TEXTO:
# # # #
Sapiens somos nós, Homo sapiens. Há cerca de 70 mil anos surgimos como somos hoje. Você seria igualzinho há 70 mil anos, correndo pela savana africana. Sem iPhone na mão, fugindo de predadores.
Há algum tempo venho estudando pré-história e estou convencido de que as escolas deveriam dar mais aulas de pré-história e menos de Revolução Francesa. No mínimo, serviria como antídoto aos delírios dos "professores de humanas" por aí.
Deveríamos reverenciar esses nossos patriarcas, começando por conhecê-los mais e ensinar mais sobre eles para nossas crianças. Menos fru-fru e mais contos de caçadoras coletoras criando bebês.
# # # #
O QUE FAZER:
1) No texto sobre o Homo sapiens, há cerca de quantos anos surgimos como somos hoje?
2) Retome o texto sobre o Homo sapiens do ponto em que ele para.

DADOS FORNECIDOS:
# # # #
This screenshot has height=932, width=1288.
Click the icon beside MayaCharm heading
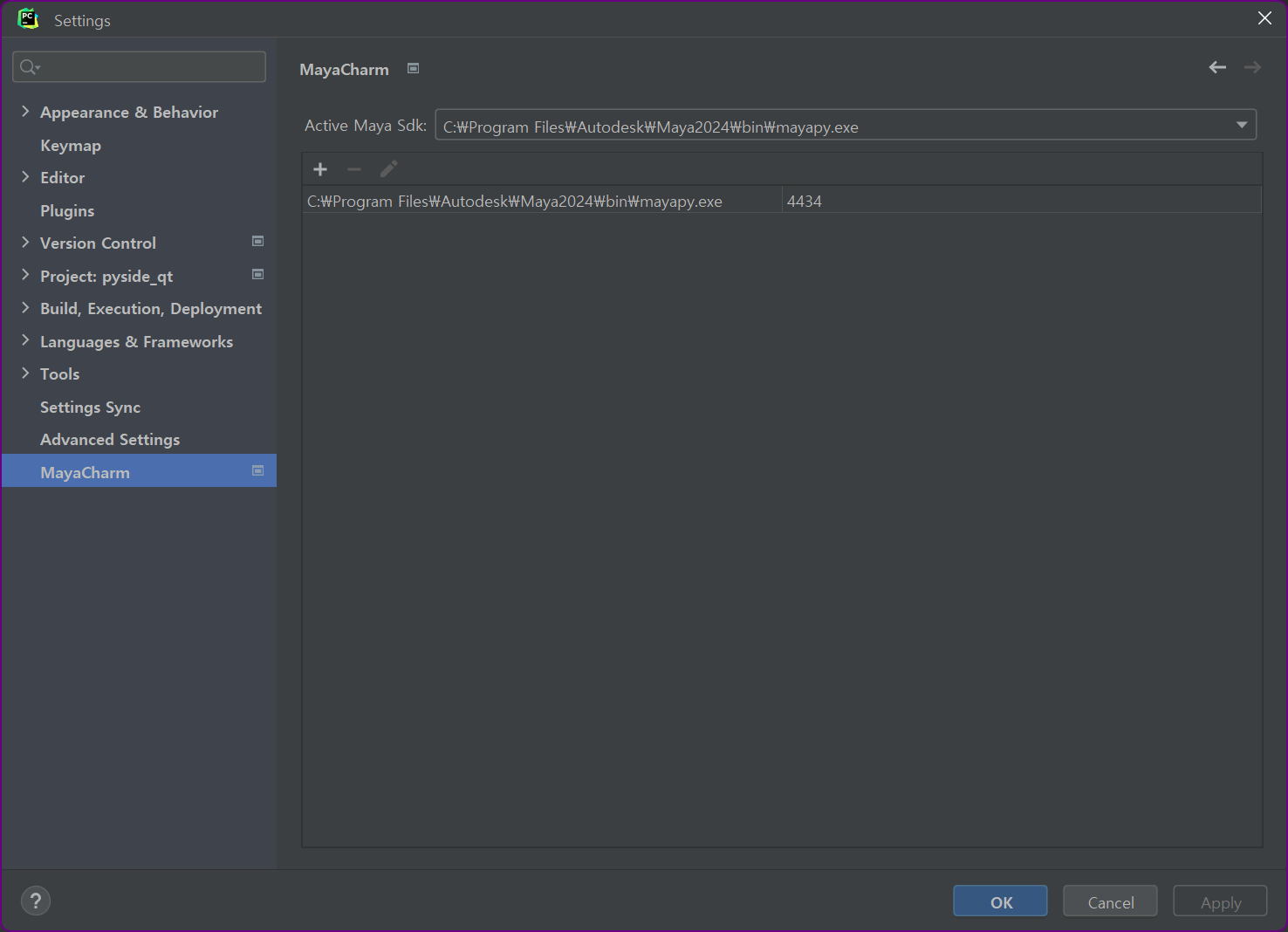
# # # #
RESPOSTAS:
1) Há cerca de 70 mil anos.

2)
Quando pensamos "na" pré-história, aprendemos a não considerar "nosso tempo" como o centro da história. Hoje quero indicar um livro para você. "Sapiens", do historiador israelense Yuval Noah Harari, professor de macro história da Universidade Hebraica de Jerusalém.
Macro história é uma disciplina que foi um pouco estragada por gente como Hegel e Marx (ambos metafísicos), pois eles pensavam que haviam decifrado a história. Hoje, fazer macro história é se perguntar coisas como "a história é justa?".
Ou "o aumento de técnica aumentou a sensação de felicidade?". Ou "a democracia melhorou o cotidiano das pessoas?".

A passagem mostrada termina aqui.